Butter Pecan Layer Cake
Total TimePrep: 40 min. Bake: 25 min. + cooling
- 2-2/3 cups chopped pecans
- 1-1/4 cups butter, softened, divided
- 2 cups sugar
- 4 large eggs, room temperature
- 2 teaspoons vanilla extract
- 3 cups all-purpose flour
- 2 teaspoons baking powder
- 1/2 teaspoon salt
- 1 cup whole milk
- 1 cup butter, softened
- 8 to 8-1/2 cups confectioners' sugar
- 1 can (5 ounces) evaporated milk
- 2 teaspoons vanilla extract
- Place pecans and 1/4 cup butter in a baking pan. Bake at 350° for 10-15 minutes or until toasted, stirring frequently; set aside.
- In a large bowl, cream sugar and remaining butter until light and fluffy. Add 1 egg at a time, beating well after each addition.
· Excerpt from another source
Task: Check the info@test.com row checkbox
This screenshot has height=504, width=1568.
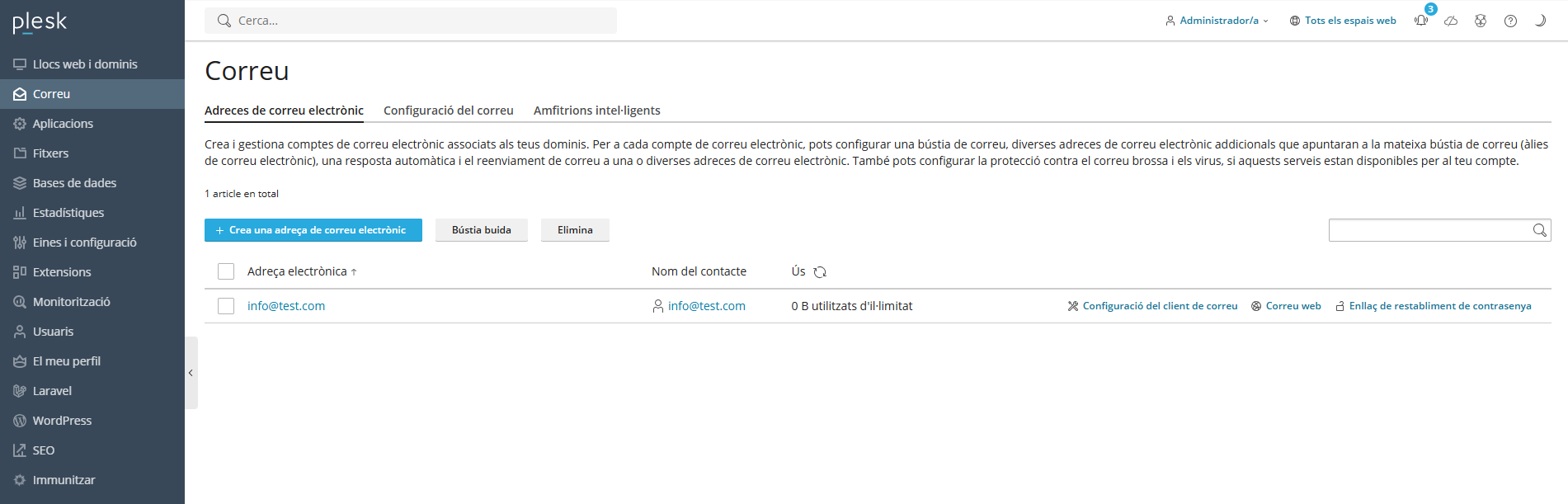Action: (x=226, y=306)
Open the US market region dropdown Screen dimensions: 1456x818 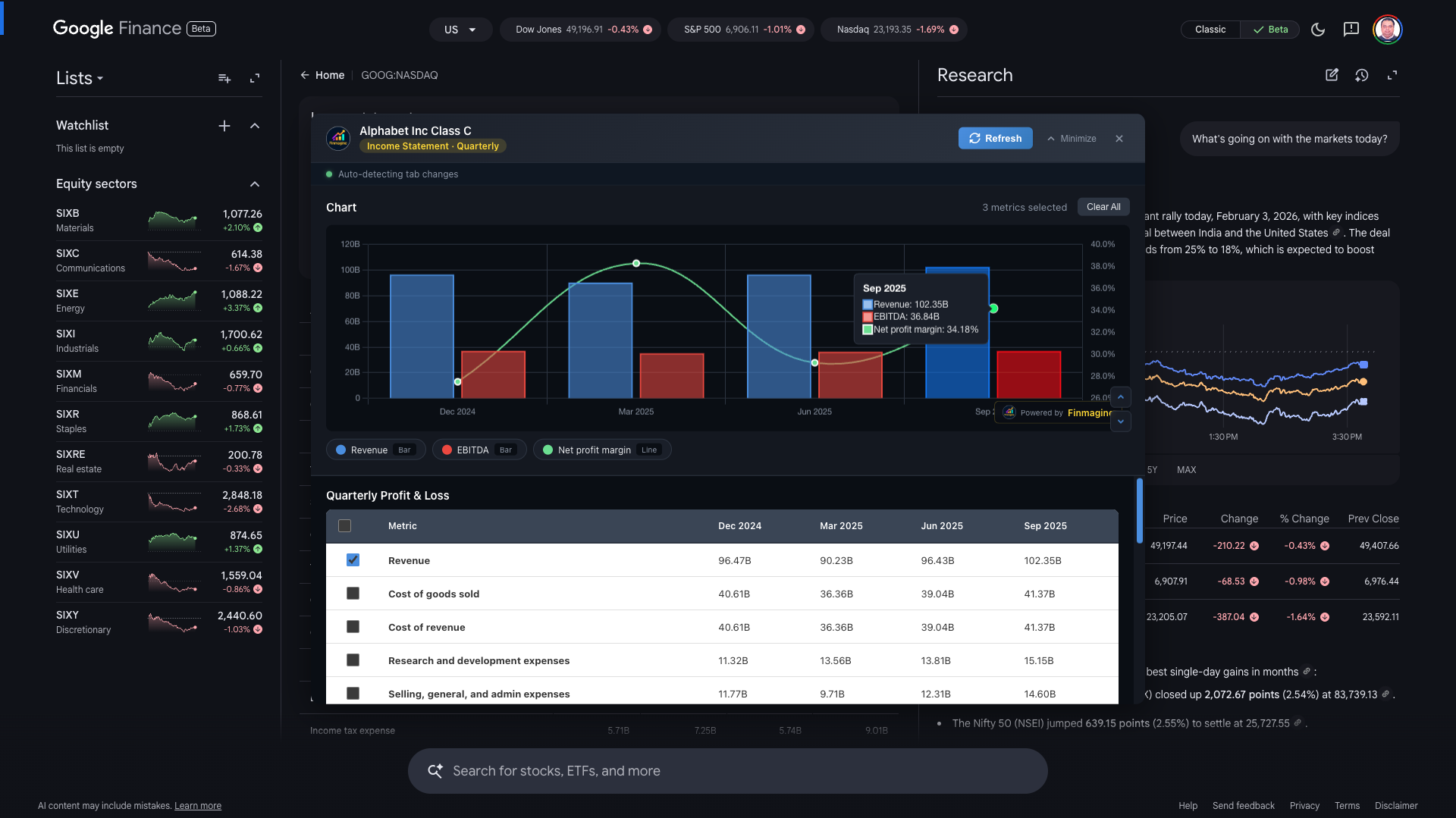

Stir in vanilla. Combine the flour, baking powder and salt; add to the creamed mixture alternately with milk, beating well after each addition. Stir in 1-1/3 cups of toasted pecans.
- Pour into 3 greased and floured 9-in. round baking pans. Bake at 350° for 25-30 minutes or until a toothpick inserted in center comes out clean. Cool for 10 minutes before removing from pans to wire racks to cool completely.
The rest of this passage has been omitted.